### PROBLEM STATEMENT
Decide whether each statement agrees with the text on the Many Worlds hypothesis, answering yes or no and quoting the words of the text that settle it. (a) Hugh Everett put forward his idea in 1957. (b) After proposing it, Everett stayed on in theoretical physics. (c) The text reports that the parallel-universes idea and the multiverse idea have been combined into one theory.
:: READING TEXT
Where's Occam's razor when you need it?

As if the Multiverse Wasn't Bizarre Enough ... Meet Many Worlds
Denyse O'Leary December 16, 2013 5:28 AM


In 1957 physicist Hugh Everett suggested the "Many Worlds" hypothesis as a proposed interpretation of quantum mechanics. He suggested that the universe constantly splits into different futures each time a subatomic particle goes one way as opposed to the other. Everett thus promptly exited theoretical physics.

However now, some hope that combining Everett's "many worlds" theory with the multiverse will strengthen current cosmology. New Scientist's Justin Mullins explains:
Two of the strangest ideas in modern physics -- that the cosmos constantly splits into parallel universes in which every conceivable outcome of every event happens, and the notion that our universe is part of a larger multiverse -- have been unified into a single theory.
In other words, not only is there an infinite number of universes, but they come into existence every time you turn right instead of left.
::::
:: INFORMATION SUPPLIED
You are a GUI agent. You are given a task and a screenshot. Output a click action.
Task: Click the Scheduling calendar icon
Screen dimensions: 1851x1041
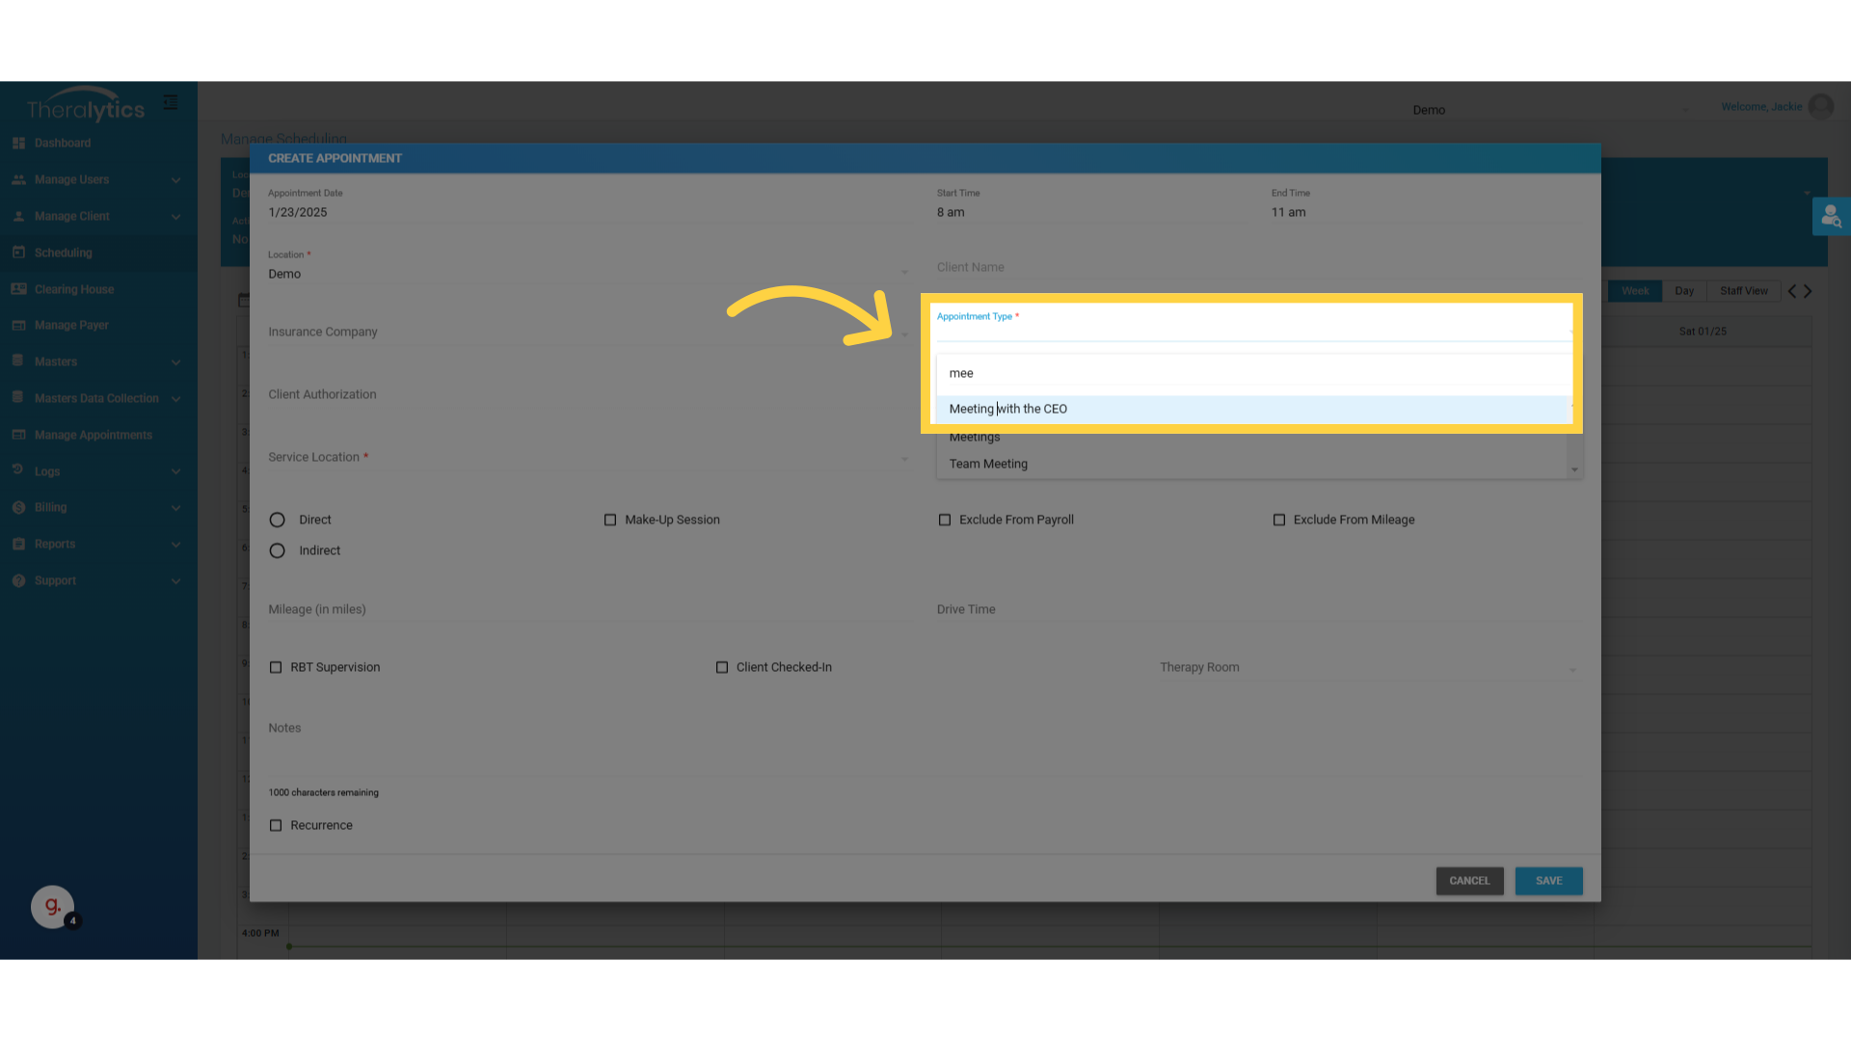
::::
### FINAL RESULT
(a) Yes: "In 1957 physicist Hugh Everett suggested"
(b) No: "Everett thus promptly exited theoretical physics."
(c) Yes: "have been unified into a single theory."